- **WORK INSTRUCTIONS**
Hunt through the lines below for the string "computer" and copy each one that has it.

- **SOURCE DATA**
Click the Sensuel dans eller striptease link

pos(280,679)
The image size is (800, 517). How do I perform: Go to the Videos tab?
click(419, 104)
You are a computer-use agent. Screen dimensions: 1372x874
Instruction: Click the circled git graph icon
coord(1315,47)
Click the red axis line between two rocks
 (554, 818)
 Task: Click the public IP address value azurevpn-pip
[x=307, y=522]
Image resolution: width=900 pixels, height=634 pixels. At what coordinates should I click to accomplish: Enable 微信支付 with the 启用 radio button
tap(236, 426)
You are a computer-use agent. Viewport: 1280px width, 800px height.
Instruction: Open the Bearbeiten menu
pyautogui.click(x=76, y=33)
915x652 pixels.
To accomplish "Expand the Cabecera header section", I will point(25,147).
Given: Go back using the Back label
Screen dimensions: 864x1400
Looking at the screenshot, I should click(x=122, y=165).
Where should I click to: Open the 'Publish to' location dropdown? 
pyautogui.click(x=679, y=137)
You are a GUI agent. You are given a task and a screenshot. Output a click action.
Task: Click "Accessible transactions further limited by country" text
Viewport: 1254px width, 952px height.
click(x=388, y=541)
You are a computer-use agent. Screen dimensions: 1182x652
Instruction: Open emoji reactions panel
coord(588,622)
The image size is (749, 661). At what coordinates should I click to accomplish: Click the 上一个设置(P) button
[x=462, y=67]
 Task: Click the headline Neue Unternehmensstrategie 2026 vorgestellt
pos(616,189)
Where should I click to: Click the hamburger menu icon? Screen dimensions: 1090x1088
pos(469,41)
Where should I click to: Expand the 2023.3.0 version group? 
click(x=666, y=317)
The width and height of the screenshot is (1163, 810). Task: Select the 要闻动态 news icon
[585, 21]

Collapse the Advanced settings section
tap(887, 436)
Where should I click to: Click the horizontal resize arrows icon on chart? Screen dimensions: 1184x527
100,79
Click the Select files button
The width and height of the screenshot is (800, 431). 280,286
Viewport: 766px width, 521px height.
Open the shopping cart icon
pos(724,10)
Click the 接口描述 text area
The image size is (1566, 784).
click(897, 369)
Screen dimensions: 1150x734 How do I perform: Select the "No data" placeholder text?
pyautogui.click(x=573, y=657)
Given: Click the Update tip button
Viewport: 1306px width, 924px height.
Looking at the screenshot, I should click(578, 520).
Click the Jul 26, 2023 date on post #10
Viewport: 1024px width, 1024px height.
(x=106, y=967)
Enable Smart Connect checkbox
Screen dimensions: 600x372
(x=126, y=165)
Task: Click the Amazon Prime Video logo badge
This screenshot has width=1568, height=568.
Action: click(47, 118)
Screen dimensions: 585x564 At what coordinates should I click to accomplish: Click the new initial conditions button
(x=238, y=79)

- **THE COMPLETED TASK**
You are a computer-use agent. Screen dimensions: 1372x874
You are a computer-use agent. Viewport: 1280px width, 800px height.
You are a computer-use agent. Screen dimensions: 1182x652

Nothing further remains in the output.